TEXT SEGMENT Block Start
Socialist Left (Izquierda Socialista or IS) was an electoral alliance in Peru formed by Left Socialist Accord (ASI) and the non-party socialist movement in 1989. In the 1990 presidential elections, IS launched 1985 presidential candidate Alfonso Barrantes Lingán as its candidate but lost.

==Background==
By 1989, United Left (IU) was experiencing deep internal divisions. The disagreements centered on issues such as support for the nationalization of banks promoted by Alan García 's APRA government, the stance towards armed violence by groups like Shining Path and the MRTA, and the coalition's overall ideological orientation. Alfonso Barrantes, former mayor of Lima and one of the leaders of the leftist alliance, decided to break with the more radical sector of IU, led by figures like Henry Pease , and founded the Leftist Socialist Agreement (ASI) with like-minded groups, which later evolved into a broader alliance.
TEXT SEGMENT Block End
SUPPLIED MATERIAL Block Start
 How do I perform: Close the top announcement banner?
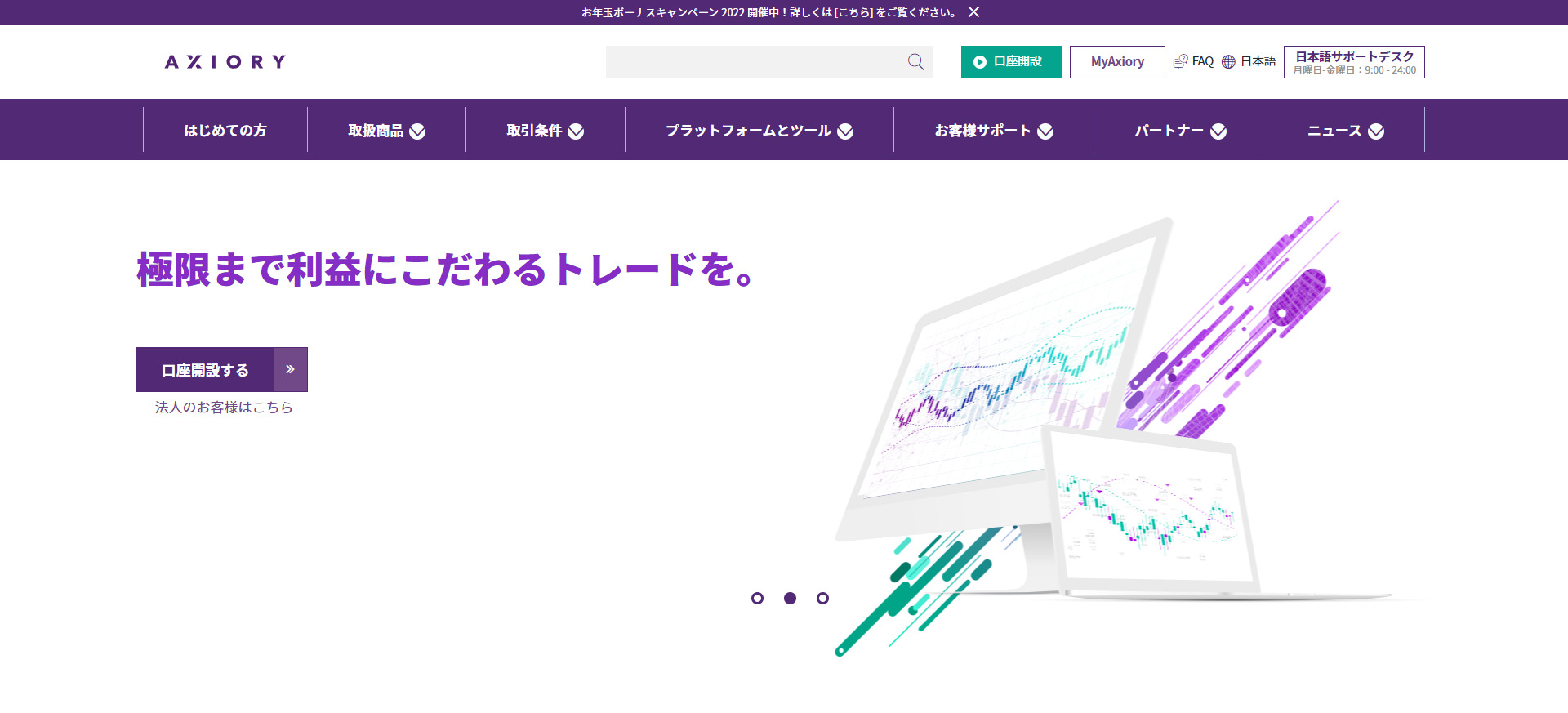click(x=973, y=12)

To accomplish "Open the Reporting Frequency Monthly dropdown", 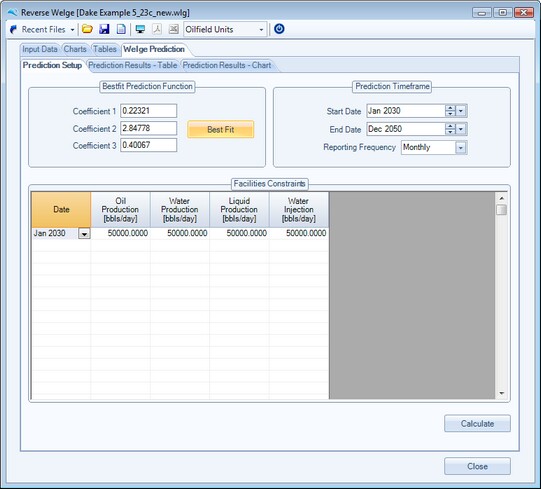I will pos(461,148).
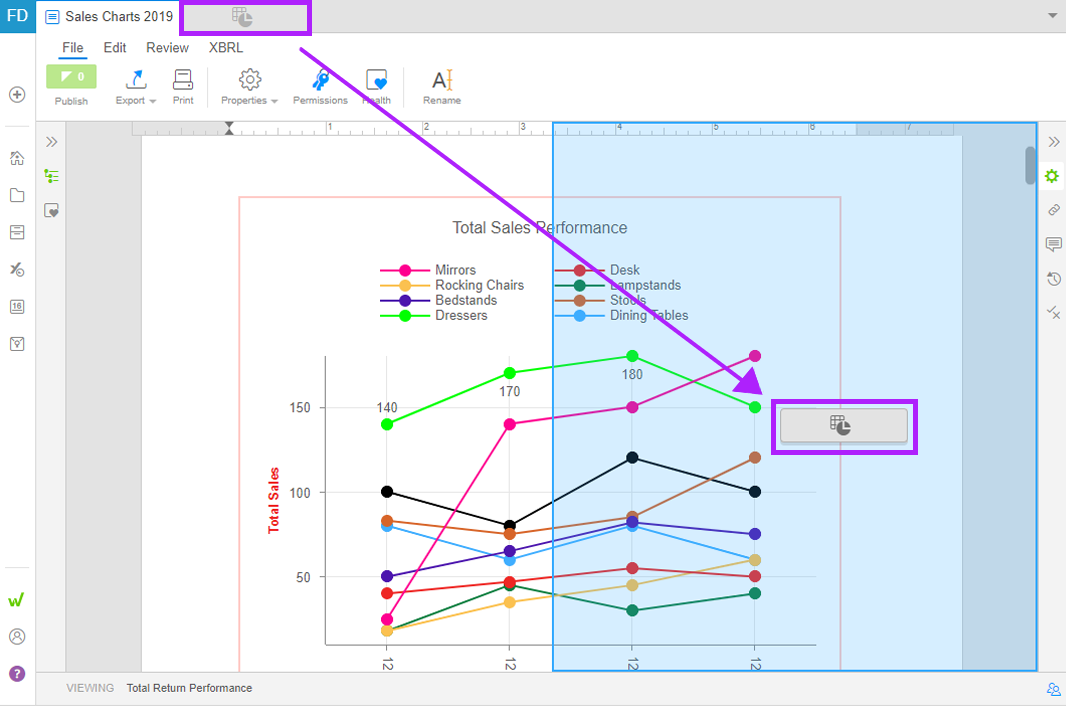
SUPPLIED MATERIAL Block End
Resume the passage on Peru's Socialist Left alliance, continuing after its final sentence.

=== TASK RESPONSE ===
Following a poor performance in the 1989 municipal elections, the ASI attempted to reach agreements with IU that would allow them to participate on a single list in the 1990 general elections, but the negotiations failed. In response, the ASI transformed itself into Socialist Left, incorporating several parties and movements that sought a renewed left, distanced from orthodox Marxism–Leninism and closer to social democratic or democratic socialist positions.